- УСЛОВИЕ ЗАДАЧИ A:
Ответьте коротко по отрывку о голоде:
(i) Какого продукта в ноябре несколько дней не было в Москве?
(ii) Сколько сахара в месяц отпускают на человека в Архангельской области?
(iii) Кредит на какую сумму просит Горбачев в письмах?
- УСЛОВИЕ ЗАДАЧИ B: Напечатайте без изменений кусок отрывка о голоде от слов "Голод — это" до слов "напитки и мыло." включительно.

- ОТРЫВОК ИЗ ДОКУМЕНТА:
----------------------------------------
Голод — это слово, которое все чаще возникает даже в газетных заголовках. О голоде говорят все. Поставить на балкон мешок с картошкой, а лучше два — задача любого мужчины. Пережить зиму! Таков лозунг дня. Но пока надо пережить осень.
В ноябре в Москве в течение нескольких дней не было сливочного масла (впервые за весь послевоенный период). Во многих регионах только по талонам продаются: мясо, сливочное масло, растительное масло, макаронные изделия, спички, спиртные напитки и мыло.
Из справки, подготовленной для российского правительства:
«Архангельская область. Мясопродукты… реализуются из расчета 0,5 кг на человека в месяц… Молоко имеется в продаже не более часа. Масло животное продается по талонам из расчета 200 г на человека в месяц. Талоны не обеспечены ресурсами… Мукой в рознице не торгуют, она поступает только для хлебопечения. До конца года недостаток фондов на муку 5 тыс. тонн. Хлебом торгуют с перебоями. Сахар отпускают по 1 кг в месяц на человека, талоны на него из-за недогруза заводов Украины с июня не отовариваются.
Нижегородская область. Мясопродуктами торгуют по талонам, на декабрь не хватает ресурсов. С перебоями торгуют хлебом, не хватает зерна на хлебопечение…»
И так — везде.
Во второй половине сентября Горбачев направляет председателю «Большой семерки» и главам государств Евросоюза личные письма довольно отчаянного содержания: просит предоставить кредит на семь миллиардов долларов для закупки более пяти миллионов тонн зерна, почти миллиона тонн мяса, сахара и 350 тысяч тонн сливочного масла.
----------------------------------------
Данные о поиске видимых целей
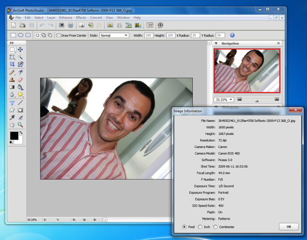
Task: Select the Text tool
Action: point(13,102)
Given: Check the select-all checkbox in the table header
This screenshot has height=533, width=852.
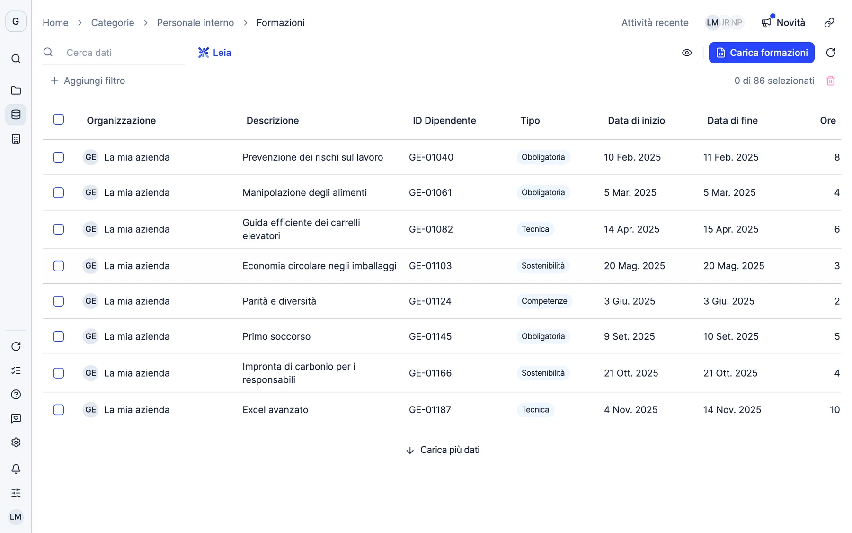Looking at the screenshot, I should tap(59, 119).
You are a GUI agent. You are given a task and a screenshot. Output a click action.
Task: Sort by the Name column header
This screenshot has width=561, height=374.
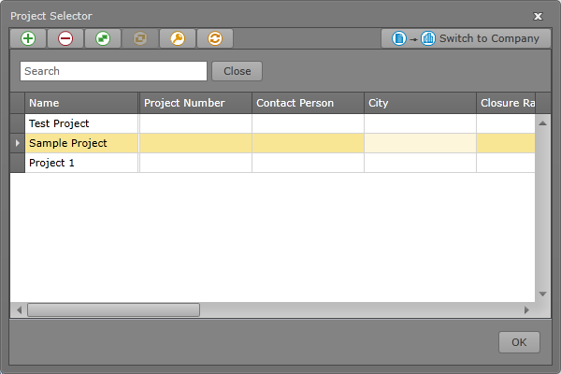coord(81,103)
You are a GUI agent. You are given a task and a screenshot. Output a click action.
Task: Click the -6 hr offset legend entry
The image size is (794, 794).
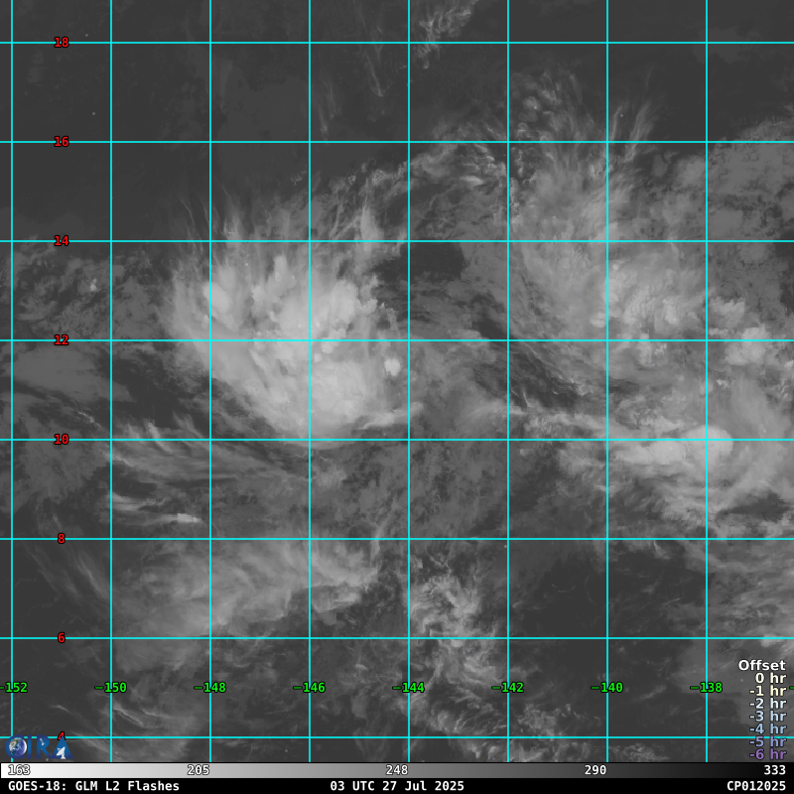click(767, 754)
----------------------------------------
- ГОТОВЫЙ ОТВЕТ A:
(i) Сливочного масла.
(ii) 1 кг.
(iii) Семь миллиардов долларов.

- ГОТОВЫЙ ОТВЕТ B:
Голод — это слово, которое все чаще возникает даже в газетных заголовках. О голоде говорят все. Поставить на балкон мешок с картошкой, а лучше два — задача любого мужчины. Пережить зиму! Таков лозунг дня. Но пока надо пережить осень.
В ноябре в Москве в течение нескольких дней не было сливочного масла (впервые за весь послевоенный период). Во многих регионах только по талонам продаются: мясо, сливочное масло, растительное масло, макаронные изделия, спички, спиртные напитки и мыло.